Amazon made up about 1.3% of FedEx’s sales last year. To scoop up more e-commerce business, FedEx announced in May that its ground unit would begin seven-day service in January, deliver more packages that had been handed off to the U.S. Postal Service and invest to handle oversized packages.
The Memphis, Tennessee-based company has also signed up more drop-off and pickup points, including with Dollar General Corp. FedEx is even testing a ground-delivery robot.
By walking away from Amazon, FedEx is looking to increase its profit margins, even though the company could feel “some near-term pain,” Lee Klaskow, an analyst with Bloomberg Intelligence in a Wednesday note.
“This move is a logical progression after letting its Express contract expire in June,” Klaskow said. The Amazon contract “we believe was a low-margin business.”
United Parcel Service, the largest U.S. courier, is taking a different tack by continuing its relationship with Amazon. Analysts have estimated that the retailer’s pledge to expand overnight deliveries fueled a 30% spike in UPS’ domestic next-day volume in the second quarter.

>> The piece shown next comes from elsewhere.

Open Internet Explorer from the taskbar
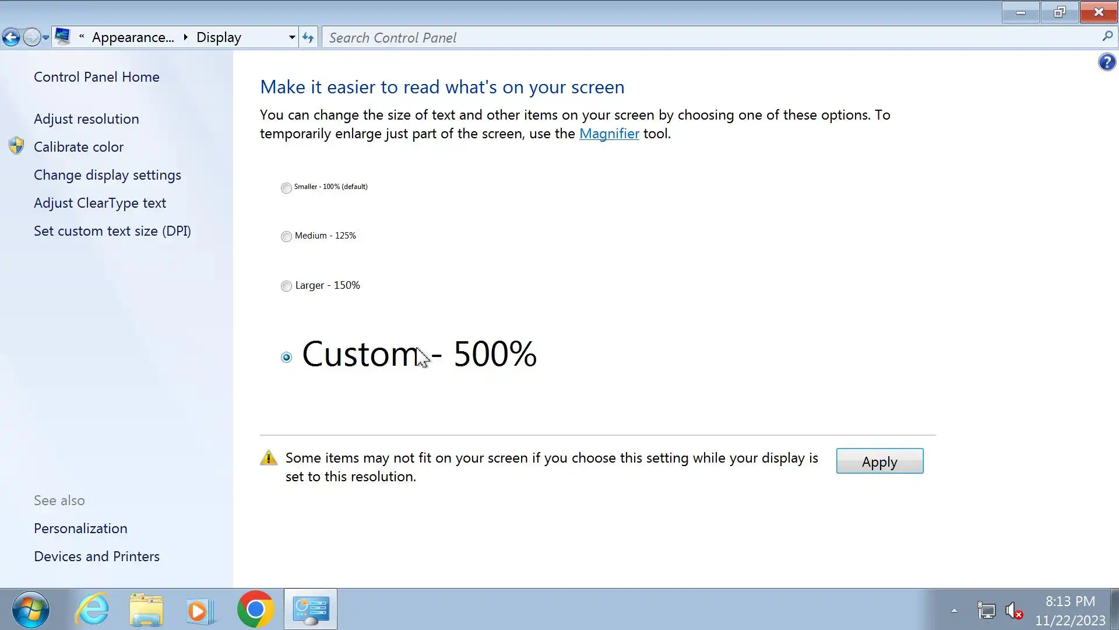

UPS hasn’t said how much revenue it generates from Amazon, but if the total were more than 10%, the courier would be obligated to disclose the information in regulatory filings. The amount is probably close to that threshold, according to analyst estimates.
Some of the ground packages that FedEx handled for Amazon will migrate to UPS, said David Ross, an analyst with Stifel Financial. FedEx’s international deliveries for Amazon are likely very small, he said.
Amazon-related revenue as a percentage of FedEx’s total probably fell to less than 1% after the courier’s June decision not to renew the domestic air-delivery deal, Ross said in a note to clients. Ending ground delivery will make FedEx’s Amazon revenue “not worth mentioning,” he said.
The surge in e-commerce business has been a double-edged sword for FedEx and UPS by spurring sales growth while squeezing profit margins, since home-deliveries are more costly to handle than drop-offs at commercial customers.
In June, FedEx said it was in a “transition year” as it seeks to drive down costs and fix an ailing European business. The company forecast a mid single-digit percentage drop in earnings for the current fiscal year, which ends in May.